By itself, this is annoying enough, and good evidence to my theory that coaches these days are really politicians. The only other professions wherein people are casually referred to by some predicate title are the life-and-death jobs - doctors, soldiers, politicians and reverends (you used to see `professor,' too; not any more, the ivory tower bastards). And even then, never in any reputable form of print. Newsletters, maybe, and press releases; certainly never in any newspaper or magazine or any other publication worth its salt except as an introductory title, after which the reference always reverts to last name only. This is for good reason: a person is not their job, even if some people define them exclusively in that context, and no honest assessment sees a person as a job. "Coach" is a title of authority for the people being coached, but for an independent observer to permanently affix a job title to someone's name is absurd deference. In some contexts, the life-and-death businesses, it might be dangerous. Here, it's just obnoxious.

Fine, though, whatever. Most fans don't consider themselves independent observers. They identify strongly with their programs, and it wouldn't be fun if they didn't. So if it furthers the emotional bond to Bulldog/Bruin/Buckeye Nation call Les Miles Coach Les Miles, so be it.

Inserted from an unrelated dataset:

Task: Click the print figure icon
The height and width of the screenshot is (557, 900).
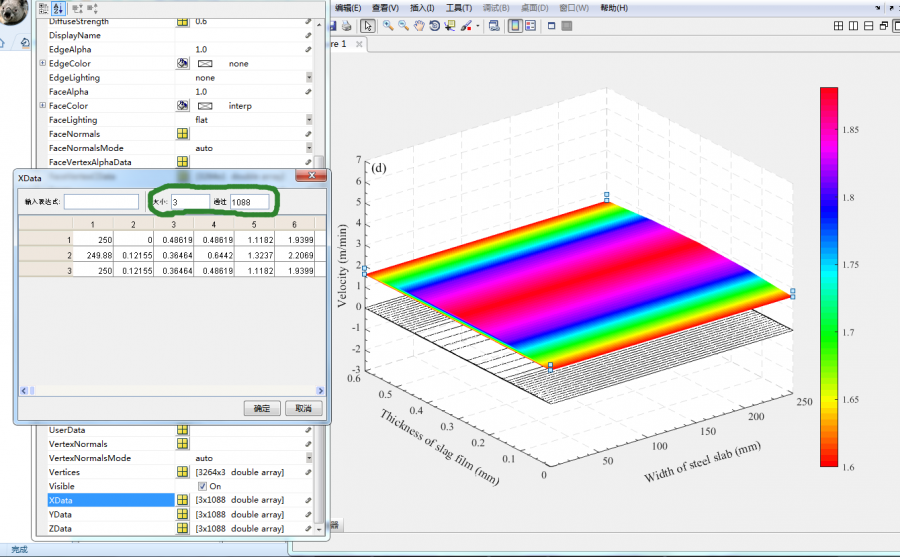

But this business with the initials - CLM, CMR, CNS, CRN - this sort of brainless groveling sends blood spurting out of my ears. As if "Coach" was on the birth certificate. This is a sure sign of an opinion that can't be trusted: we may be talking about message boards and openly biased blogs here, but all any writer has is critical honesty; when you lose perspective to the extent that man becomes one with the job, and with everything you think the job should embody, you've forfeited honesty for loyalty. Which makes you a press release. Which makes you, under certain circumstances, inherently a liar.

For a counter example, take Brian Cook (among many others), a rabid Michigan fan who never lets his desire for Michigan's success cloud his judgment of the people trusted with it. He respects coaches and players but is brutally honest about their performance. He may not be right, but he can be trusted to tell the truth as he sees it - I read MGoBlog on a near-daily basis, but if he ever typed "CRR," I'd ban that url from my browser forever. This critical detachment is still true of most other blogs and of virtually all mainstream outlets, particularly the ones people actually read; Every Day Should Be Saturday is currently the pinnacle of the form because it has no respect for anyone or any particular code of ethics. It's also true that even the most partisan Kool-Aid drinkers are fickle and won't maintain their fawning deference for long in less-than-ideal circumstances. But I sense the cult of `Coach' as Ingrained Personality Trait is growing, and I need to articulate that particular frustration before it cost me money on laptop repair.

This is not an important complaint. It's just a complaint. That is all.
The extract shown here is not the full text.